_WHAT YOU WILL DO_.
a – In the passage on flavonoid glycosides, which key fragmentations were used in the MS identification of C-glycosides?
b – List every compound number that the passage on flavonoid glycosides tentatively identifies as an apigenin derivative.
c – Continue the passage on flavonoid glycosides in Centaurea aegyptiaca after its final sentence.
══ PASSAGE PROVIDED
Flavonoid glycosides

Based on previous information concerning Centaurea genus, methoxylated derivatives of flavone and flavonol glycosides were expected. Through this study, C. aegyptiaca was claimed as a rich source of flavonoids. In the MS identification of C-glycosides, the key fragmentations utilized were [M-H-60]-, [M-H-90]- and [M-H-120]-.

Apigenin and hispidulin that were previously identified in Centaurea furfuracea (Akkal et al., 2003) represented the principle identified flavones. Compounds 1, 11, 12, 23, 25 and 29 were tentatively identified as apigenin derivatives with [A-H]- at m/z 269.14 and characteristic peaks at m/z 225 and 209. Compounds 12 and 23 were tentatively identified as Apigenin 8C-glycoside and 6C-glycoside, while compounds 24 and 37 were identified as hispidulin hexoside, and hispidulin, respectively.

Methoxylated flavonol represented the majority of identified flavonols including isorhamnetin and patuletin derivatives in addition to jaceidin, axillarin. Compound 2, with a [M-H]- at m/z 785 and MS2 ions at m/z 315 (M-324, - dihexose moiety, -rhamnose), 623 [M-H-162]- and 477 [M-H-162-146]- was tentatively identified as Isorhamnetin dihexoside rhamnoside. Quercetagenin (compound 4), with its derivatives quercetagenin O-hexoside, rutinoside, and dihexoside with loss of 162, 308 and 324 daltons respectively were also tentatively identified (Compounds 3, 5 and 6), in addition to the acetylated derivative (compound 26), with [M-H] at m/z 521 and MS2 at 317 and the characteristic loss of 204 denoting acetylated hexoside and tentatively identified as quercetagenin acetyl hexoside. Kaempferol, (compound 18), was also identified with its characteristic peak in the positive mode at m/z 213. Compound 8 was tentatively identified as kaempferol hexoside glucuronide with the characteristic loss of 176 in the positive and negative mode. Kaempferol hexoside rhamnoside was also identified with [M+H] at m/z 595 and characteristic fragments at m/z 287, 449 [M+H-146] and 213 (compound 21). Quercetin (Compound 10), was observed with six derivatives tentatively identified as quercetin-O-hexoside (compound 9), quercetin rutinoside (compound 17) with the characteristic loss of 308 daltons, quercetin glucuronide (compound 22), quercetin dihexoside (compound 31), quercetin hexoside glucuronide (compound 36) and the acetylated derivative of quercetin hexoside (compound 27) with MS2 at m/z 301 [M-H-204], 343 [M-H-162] and 461 [M-H-44]. Patuletin (compound 15) and its derivatives, patuletin hexoside (compound 14) and hexoside rhamnoside (compound 13) have been also identified with [A-H] 331. Acetylated hexoside derivatives (compound 34), has been also identified with [M-H] at m/z 535 and base peak 331 [M-H-204] and characteristic fragment at m/z 373 [M-H-162]. Centaurein (compound 37), was tentatively identified with [M-H] at m/z 521 and characteristic fragments at 359 [M-H-162] indicating its aglycone jaceidin. Patuletin and Centaurein were previously identified in Centaurea species (Akkal et al., 2003; Flamini et al., 2001).
════
══ PROVIDED INFORMATION
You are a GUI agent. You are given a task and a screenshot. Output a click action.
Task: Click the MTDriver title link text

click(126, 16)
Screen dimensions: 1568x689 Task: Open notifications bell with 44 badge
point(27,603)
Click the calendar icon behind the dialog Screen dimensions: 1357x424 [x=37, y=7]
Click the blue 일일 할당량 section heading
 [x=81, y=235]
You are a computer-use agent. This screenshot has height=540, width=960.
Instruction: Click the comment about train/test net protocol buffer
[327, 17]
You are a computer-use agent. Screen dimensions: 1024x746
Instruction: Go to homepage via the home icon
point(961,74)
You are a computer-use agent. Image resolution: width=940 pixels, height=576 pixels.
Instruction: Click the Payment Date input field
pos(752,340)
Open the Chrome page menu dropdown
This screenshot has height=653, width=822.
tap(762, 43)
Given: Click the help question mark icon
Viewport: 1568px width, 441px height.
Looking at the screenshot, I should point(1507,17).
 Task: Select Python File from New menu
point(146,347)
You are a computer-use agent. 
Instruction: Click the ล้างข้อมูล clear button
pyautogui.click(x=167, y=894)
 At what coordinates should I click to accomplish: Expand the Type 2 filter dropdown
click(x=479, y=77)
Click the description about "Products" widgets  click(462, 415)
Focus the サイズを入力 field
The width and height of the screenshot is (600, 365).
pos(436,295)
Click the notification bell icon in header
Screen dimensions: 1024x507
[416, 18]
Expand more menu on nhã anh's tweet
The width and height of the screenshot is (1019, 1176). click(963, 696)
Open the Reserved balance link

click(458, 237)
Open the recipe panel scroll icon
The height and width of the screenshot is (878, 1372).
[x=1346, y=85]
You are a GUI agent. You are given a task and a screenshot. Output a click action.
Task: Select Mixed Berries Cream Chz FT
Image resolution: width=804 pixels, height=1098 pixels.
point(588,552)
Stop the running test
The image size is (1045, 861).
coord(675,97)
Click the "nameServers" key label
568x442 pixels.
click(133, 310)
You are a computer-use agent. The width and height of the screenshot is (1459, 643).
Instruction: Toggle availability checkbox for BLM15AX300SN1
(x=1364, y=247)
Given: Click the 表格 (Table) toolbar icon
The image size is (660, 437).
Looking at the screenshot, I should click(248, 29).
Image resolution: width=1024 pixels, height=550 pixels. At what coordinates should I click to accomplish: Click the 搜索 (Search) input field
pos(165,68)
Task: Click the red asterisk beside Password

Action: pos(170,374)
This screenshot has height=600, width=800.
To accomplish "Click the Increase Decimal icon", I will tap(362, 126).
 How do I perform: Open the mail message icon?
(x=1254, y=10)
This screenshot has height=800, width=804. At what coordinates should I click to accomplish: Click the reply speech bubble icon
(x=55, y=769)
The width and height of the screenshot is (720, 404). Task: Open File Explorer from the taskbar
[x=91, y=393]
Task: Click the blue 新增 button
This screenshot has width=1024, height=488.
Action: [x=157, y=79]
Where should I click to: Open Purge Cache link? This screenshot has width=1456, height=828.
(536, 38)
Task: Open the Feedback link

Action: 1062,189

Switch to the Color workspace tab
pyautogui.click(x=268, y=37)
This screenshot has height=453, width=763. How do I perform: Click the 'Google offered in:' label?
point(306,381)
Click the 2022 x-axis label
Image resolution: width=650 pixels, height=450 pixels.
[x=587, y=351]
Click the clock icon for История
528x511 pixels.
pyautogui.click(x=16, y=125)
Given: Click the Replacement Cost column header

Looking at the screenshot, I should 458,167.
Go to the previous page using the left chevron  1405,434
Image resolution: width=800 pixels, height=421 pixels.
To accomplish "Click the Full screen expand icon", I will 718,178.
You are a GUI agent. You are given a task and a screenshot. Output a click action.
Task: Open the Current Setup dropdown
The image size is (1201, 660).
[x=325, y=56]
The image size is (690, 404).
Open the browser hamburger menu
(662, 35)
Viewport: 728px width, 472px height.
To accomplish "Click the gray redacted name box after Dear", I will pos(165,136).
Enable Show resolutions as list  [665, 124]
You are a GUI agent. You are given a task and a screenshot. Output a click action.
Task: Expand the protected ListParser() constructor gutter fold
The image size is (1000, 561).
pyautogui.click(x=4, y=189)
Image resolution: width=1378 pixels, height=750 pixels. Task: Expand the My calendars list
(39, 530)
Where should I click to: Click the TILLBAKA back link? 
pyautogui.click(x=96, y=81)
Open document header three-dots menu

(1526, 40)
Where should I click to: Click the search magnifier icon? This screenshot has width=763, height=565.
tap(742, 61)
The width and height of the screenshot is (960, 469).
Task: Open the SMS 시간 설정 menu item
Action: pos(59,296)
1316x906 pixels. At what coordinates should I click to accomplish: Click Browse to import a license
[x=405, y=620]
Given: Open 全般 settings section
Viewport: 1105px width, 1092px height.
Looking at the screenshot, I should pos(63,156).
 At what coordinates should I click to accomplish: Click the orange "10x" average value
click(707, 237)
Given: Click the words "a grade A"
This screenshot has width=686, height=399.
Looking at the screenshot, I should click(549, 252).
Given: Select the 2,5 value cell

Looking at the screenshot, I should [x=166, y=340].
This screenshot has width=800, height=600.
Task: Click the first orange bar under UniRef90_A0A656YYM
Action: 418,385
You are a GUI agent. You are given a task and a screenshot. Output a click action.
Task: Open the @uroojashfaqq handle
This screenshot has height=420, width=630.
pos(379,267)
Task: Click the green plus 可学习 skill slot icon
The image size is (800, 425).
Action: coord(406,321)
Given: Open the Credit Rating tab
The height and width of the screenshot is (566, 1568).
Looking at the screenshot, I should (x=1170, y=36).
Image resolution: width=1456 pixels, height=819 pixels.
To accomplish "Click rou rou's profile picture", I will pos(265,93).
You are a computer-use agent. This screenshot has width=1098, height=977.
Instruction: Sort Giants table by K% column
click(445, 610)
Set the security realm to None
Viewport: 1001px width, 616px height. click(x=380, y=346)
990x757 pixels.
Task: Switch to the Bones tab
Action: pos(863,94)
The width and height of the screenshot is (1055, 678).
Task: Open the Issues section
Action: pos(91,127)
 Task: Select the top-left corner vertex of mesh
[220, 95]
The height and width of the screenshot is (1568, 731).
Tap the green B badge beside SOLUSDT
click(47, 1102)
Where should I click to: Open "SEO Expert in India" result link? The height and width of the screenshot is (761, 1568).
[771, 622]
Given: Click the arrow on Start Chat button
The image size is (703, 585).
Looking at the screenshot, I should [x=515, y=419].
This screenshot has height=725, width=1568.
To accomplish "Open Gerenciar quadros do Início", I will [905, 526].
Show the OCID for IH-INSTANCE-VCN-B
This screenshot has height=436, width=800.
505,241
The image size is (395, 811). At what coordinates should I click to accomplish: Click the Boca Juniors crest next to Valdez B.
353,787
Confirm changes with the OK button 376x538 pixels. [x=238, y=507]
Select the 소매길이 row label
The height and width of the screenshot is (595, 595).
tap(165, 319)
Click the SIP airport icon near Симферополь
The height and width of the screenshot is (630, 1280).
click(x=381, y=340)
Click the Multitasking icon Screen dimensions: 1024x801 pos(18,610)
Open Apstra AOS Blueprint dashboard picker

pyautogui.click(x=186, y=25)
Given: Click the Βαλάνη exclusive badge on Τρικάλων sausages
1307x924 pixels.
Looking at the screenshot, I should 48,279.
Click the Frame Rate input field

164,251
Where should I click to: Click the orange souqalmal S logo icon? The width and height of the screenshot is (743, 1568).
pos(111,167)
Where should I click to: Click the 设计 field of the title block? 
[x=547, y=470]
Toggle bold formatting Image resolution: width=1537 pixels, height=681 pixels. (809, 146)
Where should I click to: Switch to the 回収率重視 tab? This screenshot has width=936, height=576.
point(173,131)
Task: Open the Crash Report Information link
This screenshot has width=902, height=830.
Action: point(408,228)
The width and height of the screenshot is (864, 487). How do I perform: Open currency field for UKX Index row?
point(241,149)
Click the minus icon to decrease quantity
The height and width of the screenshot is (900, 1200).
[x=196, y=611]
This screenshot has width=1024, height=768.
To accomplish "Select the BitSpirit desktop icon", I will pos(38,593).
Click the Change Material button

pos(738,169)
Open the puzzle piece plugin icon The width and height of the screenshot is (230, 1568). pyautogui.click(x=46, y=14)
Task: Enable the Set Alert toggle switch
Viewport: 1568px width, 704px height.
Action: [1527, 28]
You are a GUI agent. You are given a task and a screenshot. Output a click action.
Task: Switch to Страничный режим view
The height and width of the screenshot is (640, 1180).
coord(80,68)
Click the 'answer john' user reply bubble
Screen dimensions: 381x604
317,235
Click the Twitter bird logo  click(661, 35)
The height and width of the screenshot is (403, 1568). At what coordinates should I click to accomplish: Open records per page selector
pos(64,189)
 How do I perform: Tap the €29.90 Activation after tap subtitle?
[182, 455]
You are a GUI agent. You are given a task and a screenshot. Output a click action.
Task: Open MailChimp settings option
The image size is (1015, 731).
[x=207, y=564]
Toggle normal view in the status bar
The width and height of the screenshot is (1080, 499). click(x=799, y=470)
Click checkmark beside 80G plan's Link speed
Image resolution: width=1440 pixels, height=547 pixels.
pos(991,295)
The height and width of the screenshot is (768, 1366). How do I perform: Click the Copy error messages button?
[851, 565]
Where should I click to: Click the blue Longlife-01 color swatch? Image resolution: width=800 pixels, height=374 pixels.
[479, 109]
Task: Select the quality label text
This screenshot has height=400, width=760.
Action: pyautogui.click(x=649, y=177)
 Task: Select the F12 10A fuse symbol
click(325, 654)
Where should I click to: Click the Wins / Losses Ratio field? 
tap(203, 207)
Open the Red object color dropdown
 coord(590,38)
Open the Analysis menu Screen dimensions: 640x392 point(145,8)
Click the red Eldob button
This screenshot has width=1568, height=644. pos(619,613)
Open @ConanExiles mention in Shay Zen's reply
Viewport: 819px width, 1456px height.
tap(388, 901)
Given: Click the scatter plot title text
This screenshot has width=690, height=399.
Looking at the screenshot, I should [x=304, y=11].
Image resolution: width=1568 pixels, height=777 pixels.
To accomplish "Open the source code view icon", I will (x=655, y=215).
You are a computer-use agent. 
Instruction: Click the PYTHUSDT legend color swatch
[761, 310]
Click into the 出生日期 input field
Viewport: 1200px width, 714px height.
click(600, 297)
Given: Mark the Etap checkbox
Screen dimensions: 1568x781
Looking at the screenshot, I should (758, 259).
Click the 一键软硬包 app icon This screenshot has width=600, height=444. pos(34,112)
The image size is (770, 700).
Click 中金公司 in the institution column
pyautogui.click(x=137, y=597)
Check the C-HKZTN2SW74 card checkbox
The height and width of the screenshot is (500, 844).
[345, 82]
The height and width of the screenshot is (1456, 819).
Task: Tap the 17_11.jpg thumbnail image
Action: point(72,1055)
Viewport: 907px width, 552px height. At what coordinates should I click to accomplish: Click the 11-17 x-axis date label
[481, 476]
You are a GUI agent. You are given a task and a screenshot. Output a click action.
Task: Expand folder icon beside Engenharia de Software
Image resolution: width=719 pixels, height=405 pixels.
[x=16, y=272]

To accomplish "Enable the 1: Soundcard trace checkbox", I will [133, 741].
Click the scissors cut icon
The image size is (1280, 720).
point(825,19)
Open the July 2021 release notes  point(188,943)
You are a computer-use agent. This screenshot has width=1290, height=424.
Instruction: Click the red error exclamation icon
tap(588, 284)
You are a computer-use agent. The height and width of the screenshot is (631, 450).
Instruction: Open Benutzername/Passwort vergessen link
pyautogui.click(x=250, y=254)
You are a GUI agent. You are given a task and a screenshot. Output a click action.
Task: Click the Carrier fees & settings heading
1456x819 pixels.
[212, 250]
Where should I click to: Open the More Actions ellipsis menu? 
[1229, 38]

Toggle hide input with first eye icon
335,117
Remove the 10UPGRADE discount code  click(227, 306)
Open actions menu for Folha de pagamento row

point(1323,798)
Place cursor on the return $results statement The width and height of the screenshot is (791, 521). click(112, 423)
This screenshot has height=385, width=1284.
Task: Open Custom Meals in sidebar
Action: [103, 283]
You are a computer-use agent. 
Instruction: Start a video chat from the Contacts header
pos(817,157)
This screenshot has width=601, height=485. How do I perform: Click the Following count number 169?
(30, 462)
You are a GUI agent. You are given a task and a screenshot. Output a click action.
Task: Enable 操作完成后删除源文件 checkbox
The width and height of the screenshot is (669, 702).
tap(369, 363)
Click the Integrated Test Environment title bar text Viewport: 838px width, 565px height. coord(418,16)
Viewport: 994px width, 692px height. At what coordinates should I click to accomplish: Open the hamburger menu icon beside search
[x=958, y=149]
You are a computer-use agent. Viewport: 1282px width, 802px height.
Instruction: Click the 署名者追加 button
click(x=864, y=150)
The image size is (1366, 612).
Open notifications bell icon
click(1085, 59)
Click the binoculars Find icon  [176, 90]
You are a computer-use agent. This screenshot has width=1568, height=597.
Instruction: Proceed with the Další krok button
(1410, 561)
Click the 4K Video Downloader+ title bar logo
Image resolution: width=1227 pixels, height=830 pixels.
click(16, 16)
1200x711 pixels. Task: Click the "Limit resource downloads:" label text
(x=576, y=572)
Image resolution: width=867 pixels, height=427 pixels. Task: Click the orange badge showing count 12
════
_SOLVED TASKS_.
a – [M-H-60]-, [M-H-90]- and [M-H-120]-

b – 1, 11, 12, 23, 25, 29

c –
Acetylated derivatives have been reported before as, quercetin 3-0-[(2,3,4-triacetyl-a-rhamnopyranosyl)1“’→6”] 3-acetyl-β-galactopyranoside and quercetin 3-0-[(2,3,4-triacetyl-a-rhamnopyranosyl)1“’→6”]-4-acetyl-β-galactopyranoside from Gentiana spicata, a descendant from Centaurea family (Handoussa et al., 2009).

When the IC50 value in carcinoma cells, after incubation between 48 and 72 hrs, is under 20 μg/mL, the cytotoxic activity was commonly considered (Boik, 2001). C. aegyptiaca CME demonstrated significant activity against colorectal and hepatocellular carcinoma. This promising cytotoxic action was related to the increased number of OH groups and presence of 3’- OMe as reported by Jeong et al. (2007). Cytotoxic activity was previously reported in various Centaurea species because of phenolic, flavonoid and sesquiterpene contents (Erol-Dayi et al., 2011, Medjroubi et al., 2005, Shoeb et al., 2007, Saroglou et al., 2005 and Ahmed et al, 2014).

Conclusion

Centaurea aegyptiaca is a rich source of phenolic and flavonoid glycosides contributing to a powerful cytotoxic activity that may represent a good candidate for further studies and reflects its traditional uses.